Chuck Lorre ‘had a blast’ with Charlie Sheen on ‘Bookie’: ‘Very meaningful to both of us’ [Exclusive Video Interview]
“A great deal of humility has to be practiced when you’re doing a comedy,” declares Chuck Lorre about ensuring every joke lands as intended, even in the relative vacuum of a single-camera comedy that doesn’t have the benefit of a live studio audience enjoyed by the multi-camera comedies Lorre is so renowned for. “When there’s no audience, you’re going entirely on your judgment and you don’t have any feedback. I suppose I could say that after 30 odd years of working in front of an audience, the audience is in my head and I can have a sense that something’s going to not work. I was going to say die a horrible death, but that seemed a little dramatic,” he laughs. “But you do get a sense of it. It’s such a fragile thing, comedy. It’s surprising something you think is just a guaranteed wonderful, wonderful comic moment can fail and if you’re too full of yourself, you’re in for a shocking surprise! The audience doesn’t care what you think.” We talked with Lorre as part of Gold Derby’s special “Meet the Experts” Q&A event with 2024 awards contenders. Watch our exclusive video interview above.
SEE Exclusive Video Interview: Sebastian Maniscalco (‘Bookie’)
In “Bookie,” comedian Sebastian Maniscalco stars as Danny, a veteran bookie navigating his fast-paced L.A. life with his many unstable clients, family and colleagues. Lorre, a 10-time Emmy nominee (for “Two and a Half Men,” “The Big Bang Theory” and “The Kominsky Method”) co-created the eight-episode Max comedy with writer/producer Nick Bakay, which co-stars Omar Dorsey, Andrea Anders, Vanessa Ferlito, Jorge Garcia and Maxim Swinton, with four-time Emmy nominee Charlie Sheen (“Two and a Half Men”) featuring as himself in the series’ pilot and first season finale.

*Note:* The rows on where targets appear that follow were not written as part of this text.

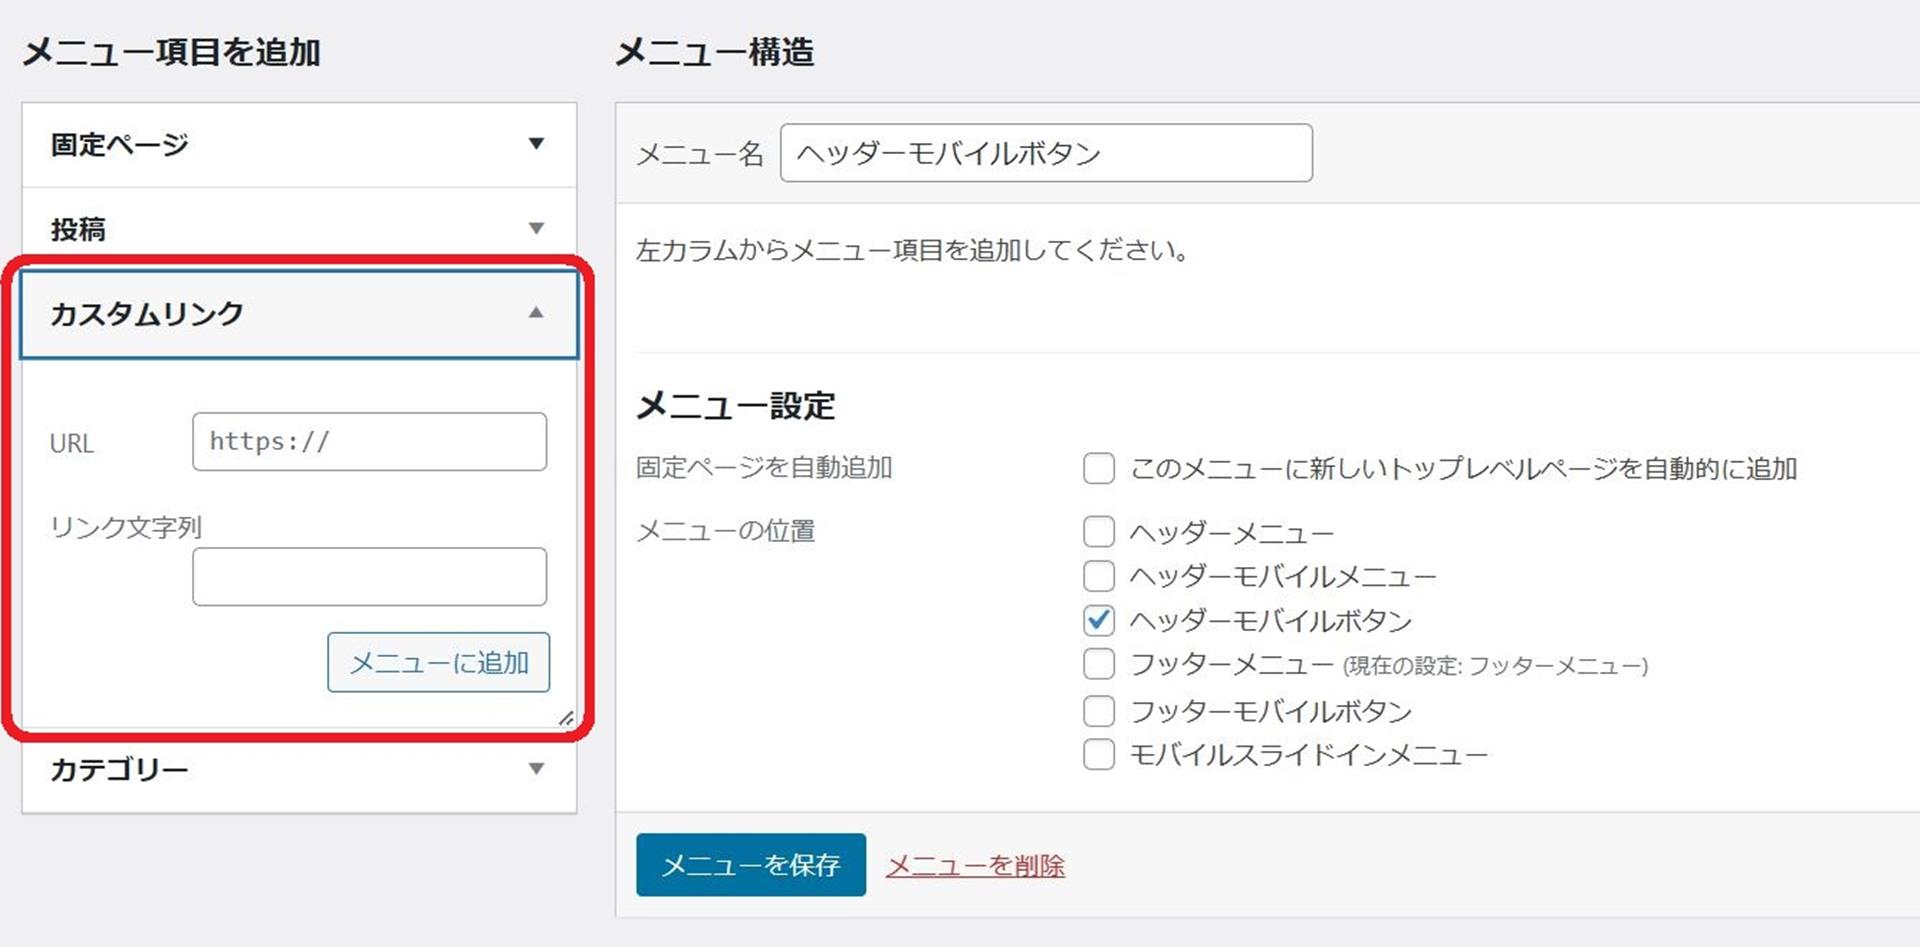The width and height of the screenshot is (1920, 947).
Task: Check the フッターメニュー location checkbox
Action: point(1098,664)
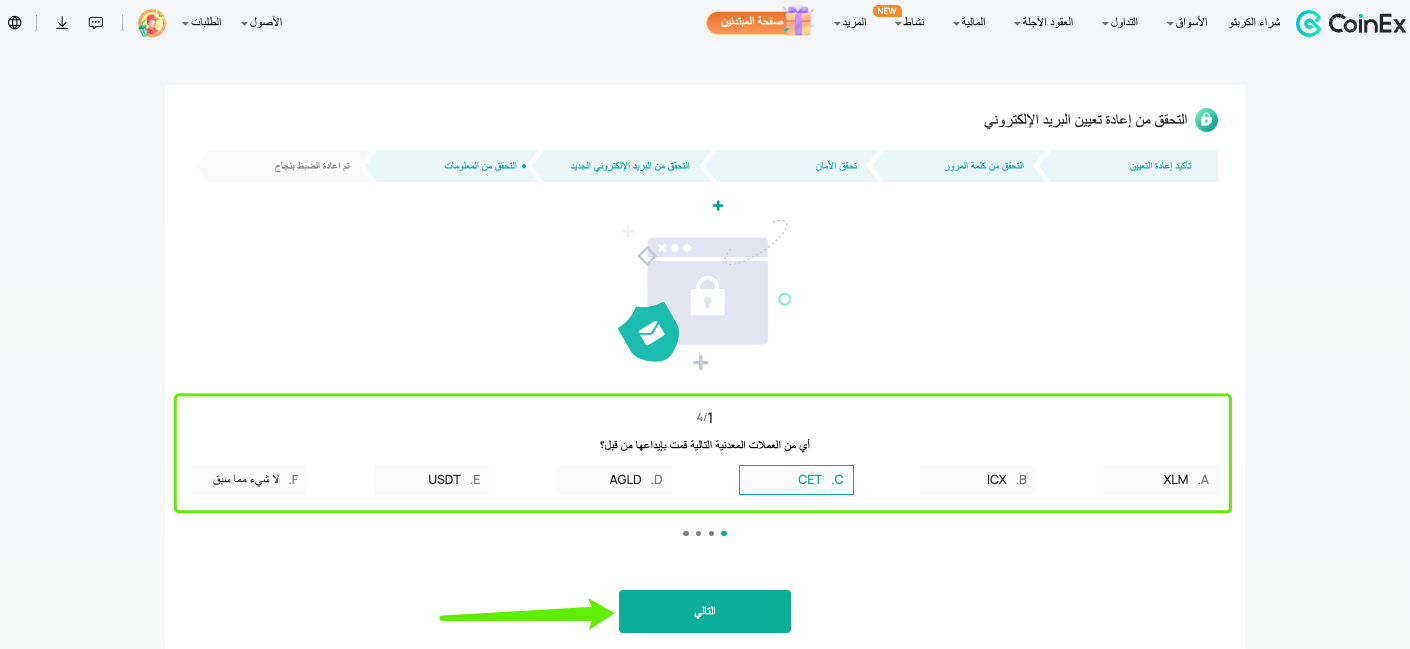Select answer option A. XLM
1410x649 pixels.
click(1160, 480)
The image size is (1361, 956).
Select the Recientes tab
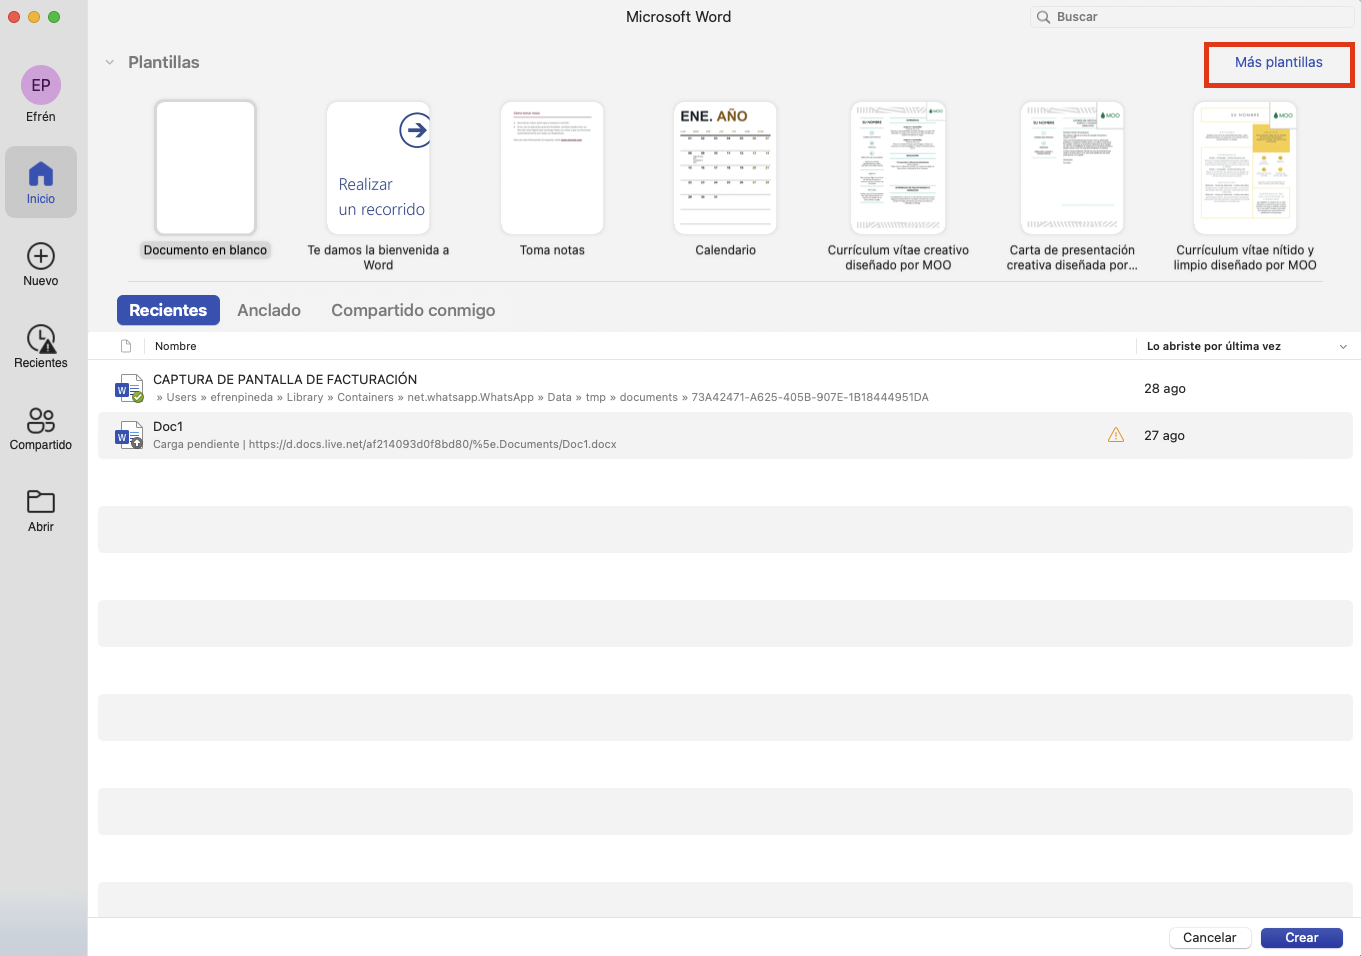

Despite Lorre and Sheen falling out in 2011, which stemmed from problems on the set of their CBS hit comedy, Lorre says it was a no-brainer to have Sheen guest on his new show, now that so much proverbial water was under the bridge. “When I reached out to him, I was in a good place. The nightmare that we went through was way in the rearview mirror. I went through many years where I couldn’t watch the show in reruns. It was too hurtful. And then that passed. I occasionally watch a show, a rerun, and laugh and enjoy it. And really admire the work. His work was impeccable and his work opposite John Cryer; It was a buddy comedy from heaven. When Nick and I wrote that first episode, we knew that we wanted to have a celebrity play themselves, who was a degenerate gambler. We had some ideas, but we didn’t really lock it down. And one night I just went, ‘oh, I know who’d kill this.’ I called Nick and I said, ‘I think this is Charlie, you know?’ And he said, ‘well, how are you with that?’ And I went, ‘I’m good.’ So I called him and he was in a terrific place in his life, raising a couple of kids and doing really well and he was gracious and kind and collaborative. We had a blast. It was, I think, very meaningful to both of us. I don’t want to speak for Charlie, but it was certainly very meaningful to me to put that all behind us and to go have some fun and try and make people laugh.”